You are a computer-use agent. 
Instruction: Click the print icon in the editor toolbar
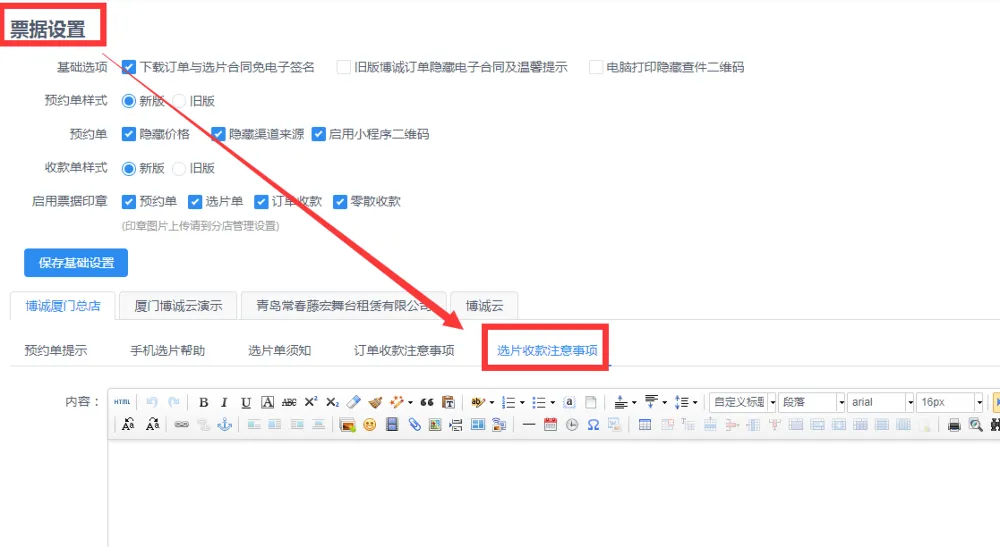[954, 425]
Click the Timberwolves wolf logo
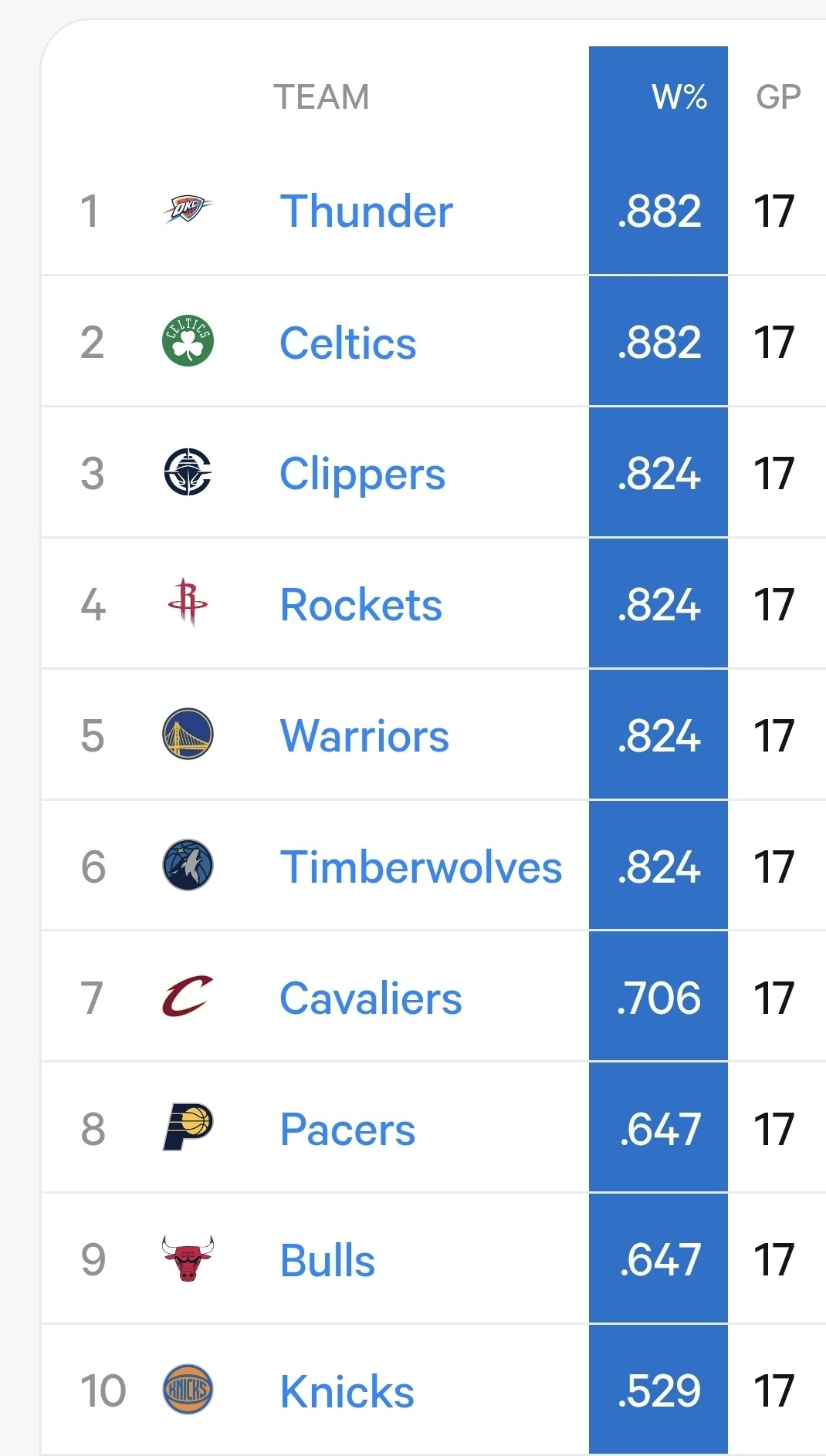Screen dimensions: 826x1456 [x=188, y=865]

What the exercise asks:
Write out the lines of the material above as a JSON list of strings, one string per line, leaving out blank lines and the pictures.

Written solution:
[
  "You are a computer-use agent. ",
  "Instruction: Click the print icon in the editor toolbar",
  "[954, 425]",
  "Click the Timberwolves wolf logo",
  "Screen dimensions: 826x1456 [x=188, y=865]"
]